Then one of his legs starts to tremble. Victor takes hold of the knee to still it. The nightstick makes a batting sound against the glass. Victor moves his hands to grip the guard’s arms. The crisp uniform, with its black epaulettes, feels almost empty: it crumples in his grip around the knobs of the shoulders.

“Don’t look down,” Victor says.

The boy, panicked now, pushes back against him with a sharp elbow – followed by the weight of his whole body, leaning in to Victor’s chest. He smells sweet and sour. New cloth, fresh sweat.

“Okay,” Victor says. “It’s okay.”

In the end he has to pull the boy’s hands away and turn his body around so that it faces inward, chest to the glass. He takes the trembling feet and places them one by one on the metal struts. First left and then right, curling the fingers around the grips. Repeat, moving down. It’s cumbersome, and it becomes harder the further down the slope they move. The guard keeps collapsing onto him, growing heavier and limper every second. On the last slippery pane Victor lets them both go, so they slide together into a heap at the base of the dome. The guard pushes his face against the glass, against the exhausting reflections. They slump there for a while, breathing.

Then Victor stands, grips the boy’s wrists and pulls him to his feet. He loops an arm around his shoulders, hefts his weight, guides his feet with his own. They walk to the low wall that edges the roof.

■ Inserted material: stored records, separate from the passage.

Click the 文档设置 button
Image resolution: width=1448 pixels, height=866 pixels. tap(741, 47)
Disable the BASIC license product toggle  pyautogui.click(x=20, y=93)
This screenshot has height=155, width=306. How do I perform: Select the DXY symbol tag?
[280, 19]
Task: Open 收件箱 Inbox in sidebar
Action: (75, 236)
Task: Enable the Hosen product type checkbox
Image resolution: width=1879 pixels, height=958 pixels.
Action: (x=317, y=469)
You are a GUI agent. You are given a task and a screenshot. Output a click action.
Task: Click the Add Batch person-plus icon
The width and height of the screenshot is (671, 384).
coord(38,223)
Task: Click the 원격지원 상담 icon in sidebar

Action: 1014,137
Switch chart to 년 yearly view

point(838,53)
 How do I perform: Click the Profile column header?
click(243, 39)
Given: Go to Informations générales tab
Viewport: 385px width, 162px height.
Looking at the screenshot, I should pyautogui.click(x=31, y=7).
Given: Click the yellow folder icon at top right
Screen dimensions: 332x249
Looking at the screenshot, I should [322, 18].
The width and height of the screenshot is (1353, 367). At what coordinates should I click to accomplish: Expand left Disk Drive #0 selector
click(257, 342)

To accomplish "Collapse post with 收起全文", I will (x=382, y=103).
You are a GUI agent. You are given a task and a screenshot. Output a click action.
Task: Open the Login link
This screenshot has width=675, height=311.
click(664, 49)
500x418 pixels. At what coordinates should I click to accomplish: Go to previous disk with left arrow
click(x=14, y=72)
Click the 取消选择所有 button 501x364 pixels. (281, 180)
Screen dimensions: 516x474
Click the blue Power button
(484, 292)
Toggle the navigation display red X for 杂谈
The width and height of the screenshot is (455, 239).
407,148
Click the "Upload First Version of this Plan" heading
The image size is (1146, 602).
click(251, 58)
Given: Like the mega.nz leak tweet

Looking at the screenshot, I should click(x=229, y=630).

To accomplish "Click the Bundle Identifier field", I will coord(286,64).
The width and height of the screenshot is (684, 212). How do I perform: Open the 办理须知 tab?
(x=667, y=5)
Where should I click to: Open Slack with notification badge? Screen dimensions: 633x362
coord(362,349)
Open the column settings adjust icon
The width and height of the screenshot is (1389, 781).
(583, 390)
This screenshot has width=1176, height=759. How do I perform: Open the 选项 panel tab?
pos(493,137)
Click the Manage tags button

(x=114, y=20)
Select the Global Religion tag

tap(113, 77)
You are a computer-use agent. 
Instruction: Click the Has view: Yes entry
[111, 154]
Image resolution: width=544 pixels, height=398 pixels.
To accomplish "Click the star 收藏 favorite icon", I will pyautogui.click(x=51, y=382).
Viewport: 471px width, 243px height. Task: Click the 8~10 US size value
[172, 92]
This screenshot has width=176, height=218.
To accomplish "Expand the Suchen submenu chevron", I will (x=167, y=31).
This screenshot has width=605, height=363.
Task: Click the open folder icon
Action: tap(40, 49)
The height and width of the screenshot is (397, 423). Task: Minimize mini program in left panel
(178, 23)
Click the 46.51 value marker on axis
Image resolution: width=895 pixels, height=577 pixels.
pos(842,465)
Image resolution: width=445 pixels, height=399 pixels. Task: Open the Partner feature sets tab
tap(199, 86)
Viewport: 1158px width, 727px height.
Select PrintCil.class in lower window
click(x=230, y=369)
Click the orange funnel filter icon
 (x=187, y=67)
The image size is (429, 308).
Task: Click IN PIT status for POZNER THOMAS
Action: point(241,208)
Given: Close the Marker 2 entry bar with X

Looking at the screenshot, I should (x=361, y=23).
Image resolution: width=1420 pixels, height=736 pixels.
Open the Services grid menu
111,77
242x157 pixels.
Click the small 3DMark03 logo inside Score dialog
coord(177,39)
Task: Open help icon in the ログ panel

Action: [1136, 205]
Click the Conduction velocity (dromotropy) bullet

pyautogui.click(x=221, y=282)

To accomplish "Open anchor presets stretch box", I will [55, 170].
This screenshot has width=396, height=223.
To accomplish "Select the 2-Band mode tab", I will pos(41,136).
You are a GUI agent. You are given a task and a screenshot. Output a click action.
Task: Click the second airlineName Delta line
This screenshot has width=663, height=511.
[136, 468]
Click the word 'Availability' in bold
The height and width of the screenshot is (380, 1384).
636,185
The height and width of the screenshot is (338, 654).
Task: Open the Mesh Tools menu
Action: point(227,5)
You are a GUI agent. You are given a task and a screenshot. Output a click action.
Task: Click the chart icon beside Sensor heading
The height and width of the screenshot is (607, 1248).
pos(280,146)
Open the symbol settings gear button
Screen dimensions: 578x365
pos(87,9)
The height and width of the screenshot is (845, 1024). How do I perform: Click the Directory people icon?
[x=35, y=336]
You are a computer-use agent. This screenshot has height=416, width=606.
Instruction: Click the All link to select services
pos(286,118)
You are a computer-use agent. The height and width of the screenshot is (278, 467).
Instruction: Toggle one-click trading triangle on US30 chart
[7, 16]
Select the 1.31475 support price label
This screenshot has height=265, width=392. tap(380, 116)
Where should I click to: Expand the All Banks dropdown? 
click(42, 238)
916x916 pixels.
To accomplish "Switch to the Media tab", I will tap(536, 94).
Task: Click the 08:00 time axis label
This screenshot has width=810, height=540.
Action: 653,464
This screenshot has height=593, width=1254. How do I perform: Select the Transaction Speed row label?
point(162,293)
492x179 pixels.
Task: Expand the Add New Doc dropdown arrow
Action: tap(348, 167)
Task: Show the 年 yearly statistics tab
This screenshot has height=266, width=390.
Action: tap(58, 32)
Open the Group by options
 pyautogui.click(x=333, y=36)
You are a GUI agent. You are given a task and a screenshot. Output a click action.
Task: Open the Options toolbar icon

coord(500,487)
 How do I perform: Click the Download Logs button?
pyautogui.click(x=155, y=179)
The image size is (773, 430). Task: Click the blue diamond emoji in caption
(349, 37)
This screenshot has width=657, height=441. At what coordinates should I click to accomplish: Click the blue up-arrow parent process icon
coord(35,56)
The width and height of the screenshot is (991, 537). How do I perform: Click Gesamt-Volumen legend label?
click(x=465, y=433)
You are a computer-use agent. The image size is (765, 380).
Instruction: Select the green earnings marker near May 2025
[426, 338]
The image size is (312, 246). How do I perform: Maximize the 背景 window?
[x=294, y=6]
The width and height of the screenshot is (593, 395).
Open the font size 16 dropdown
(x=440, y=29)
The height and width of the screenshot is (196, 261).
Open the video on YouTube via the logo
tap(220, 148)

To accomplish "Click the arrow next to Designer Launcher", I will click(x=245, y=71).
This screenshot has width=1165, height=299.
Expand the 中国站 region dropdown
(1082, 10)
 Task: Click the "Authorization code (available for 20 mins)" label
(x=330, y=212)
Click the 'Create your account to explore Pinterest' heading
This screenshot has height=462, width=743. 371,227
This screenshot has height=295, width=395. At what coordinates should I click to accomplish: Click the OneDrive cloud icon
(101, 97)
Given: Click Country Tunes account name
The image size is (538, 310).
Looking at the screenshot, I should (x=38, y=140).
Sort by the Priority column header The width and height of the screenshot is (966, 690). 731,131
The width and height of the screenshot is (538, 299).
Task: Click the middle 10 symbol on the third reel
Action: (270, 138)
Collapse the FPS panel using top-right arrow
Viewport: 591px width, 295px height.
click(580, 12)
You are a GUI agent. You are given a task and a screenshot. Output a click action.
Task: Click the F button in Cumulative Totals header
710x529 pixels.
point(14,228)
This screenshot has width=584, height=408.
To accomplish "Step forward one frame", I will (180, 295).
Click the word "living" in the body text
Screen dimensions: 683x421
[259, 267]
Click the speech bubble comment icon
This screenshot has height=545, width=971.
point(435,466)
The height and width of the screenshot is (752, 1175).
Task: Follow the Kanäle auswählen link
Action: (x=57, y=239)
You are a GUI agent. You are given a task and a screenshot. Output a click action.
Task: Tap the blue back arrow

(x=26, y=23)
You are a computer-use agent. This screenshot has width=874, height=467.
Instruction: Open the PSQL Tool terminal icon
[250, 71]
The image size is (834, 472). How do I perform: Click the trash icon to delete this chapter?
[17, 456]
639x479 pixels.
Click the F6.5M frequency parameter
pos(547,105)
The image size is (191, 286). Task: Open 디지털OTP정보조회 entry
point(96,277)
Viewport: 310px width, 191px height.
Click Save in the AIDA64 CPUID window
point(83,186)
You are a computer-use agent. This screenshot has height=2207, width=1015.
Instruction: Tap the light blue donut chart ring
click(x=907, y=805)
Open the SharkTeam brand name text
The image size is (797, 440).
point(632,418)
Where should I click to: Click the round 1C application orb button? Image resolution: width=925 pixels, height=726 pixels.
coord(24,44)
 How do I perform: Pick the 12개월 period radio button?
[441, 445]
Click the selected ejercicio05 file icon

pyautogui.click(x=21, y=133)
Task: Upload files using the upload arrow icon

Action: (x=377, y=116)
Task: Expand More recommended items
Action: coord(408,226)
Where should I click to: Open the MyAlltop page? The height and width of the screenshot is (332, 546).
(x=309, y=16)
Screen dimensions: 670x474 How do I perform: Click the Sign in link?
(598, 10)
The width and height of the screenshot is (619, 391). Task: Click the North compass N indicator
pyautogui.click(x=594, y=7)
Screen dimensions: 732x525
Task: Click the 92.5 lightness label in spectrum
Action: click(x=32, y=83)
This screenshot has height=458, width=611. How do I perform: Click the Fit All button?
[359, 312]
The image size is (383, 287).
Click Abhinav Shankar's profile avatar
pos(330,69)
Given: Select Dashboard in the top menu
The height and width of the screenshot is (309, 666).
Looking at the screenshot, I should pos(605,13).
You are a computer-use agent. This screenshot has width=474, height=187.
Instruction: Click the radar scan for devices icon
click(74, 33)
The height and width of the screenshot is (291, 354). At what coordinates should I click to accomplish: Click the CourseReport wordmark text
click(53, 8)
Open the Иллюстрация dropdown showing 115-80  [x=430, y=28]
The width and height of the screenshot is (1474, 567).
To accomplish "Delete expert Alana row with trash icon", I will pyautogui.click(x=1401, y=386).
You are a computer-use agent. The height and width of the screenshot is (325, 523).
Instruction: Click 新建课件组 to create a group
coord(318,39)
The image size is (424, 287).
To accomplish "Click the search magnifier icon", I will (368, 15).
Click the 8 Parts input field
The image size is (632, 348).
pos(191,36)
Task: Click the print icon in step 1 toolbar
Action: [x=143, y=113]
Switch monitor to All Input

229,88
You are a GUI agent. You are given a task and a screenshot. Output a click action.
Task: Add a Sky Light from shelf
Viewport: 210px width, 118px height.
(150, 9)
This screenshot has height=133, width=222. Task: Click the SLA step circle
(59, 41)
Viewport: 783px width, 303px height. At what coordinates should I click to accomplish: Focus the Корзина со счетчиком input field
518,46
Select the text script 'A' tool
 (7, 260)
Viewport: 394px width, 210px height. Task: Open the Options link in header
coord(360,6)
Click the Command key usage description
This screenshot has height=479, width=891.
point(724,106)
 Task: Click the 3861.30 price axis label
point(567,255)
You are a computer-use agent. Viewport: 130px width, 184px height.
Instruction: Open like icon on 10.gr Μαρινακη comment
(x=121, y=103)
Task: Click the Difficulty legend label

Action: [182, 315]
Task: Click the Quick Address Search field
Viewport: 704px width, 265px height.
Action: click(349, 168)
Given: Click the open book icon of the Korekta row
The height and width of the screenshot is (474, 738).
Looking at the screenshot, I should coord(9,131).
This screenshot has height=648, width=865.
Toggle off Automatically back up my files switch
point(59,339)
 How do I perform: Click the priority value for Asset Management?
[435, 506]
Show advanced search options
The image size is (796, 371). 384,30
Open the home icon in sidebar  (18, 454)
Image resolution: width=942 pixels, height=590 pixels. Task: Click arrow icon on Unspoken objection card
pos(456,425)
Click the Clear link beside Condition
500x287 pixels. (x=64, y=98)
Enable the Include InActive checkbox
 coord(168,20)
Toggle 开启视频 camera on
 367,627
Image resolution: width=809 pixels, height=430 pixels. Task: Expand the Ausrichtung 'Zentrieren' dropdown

On the other side is a ten-foot drop, down to the spiral ramp and the dimness of the parking garage. It’s easier exiting than climbing up: they just need to step over the wall onto the top of a disused vending machine, and then jump to the ground. It’s Victor’s usual route. He turns the guard around again, sits him on the edge, climbs down, holds up a hand. The young guard grips it, and stiffly makes it down to the ramp without letting go. His walk is a little wobbly.

As they descend into the parking garage, the world becomes dimmer and louder. Three storeys of coiled, stalled traffic stand between them and the sunlit world. Once they have moved into the fumeladen space, the guard holds Victor’s hand less and less tightly. After the first turn of the concrete coil, Victor feels just his fingertips; at the second, nothing.

Victor glances behind him every few moments to check that the boy is still there. And then, on the bottom level, suddenly he isn’t. Victor turns sideways to squeeze between two cars, and when he turns back again, the guard has vanished. He backtracks a little way. The boy is leaning against the wall, wiping his face with his arm.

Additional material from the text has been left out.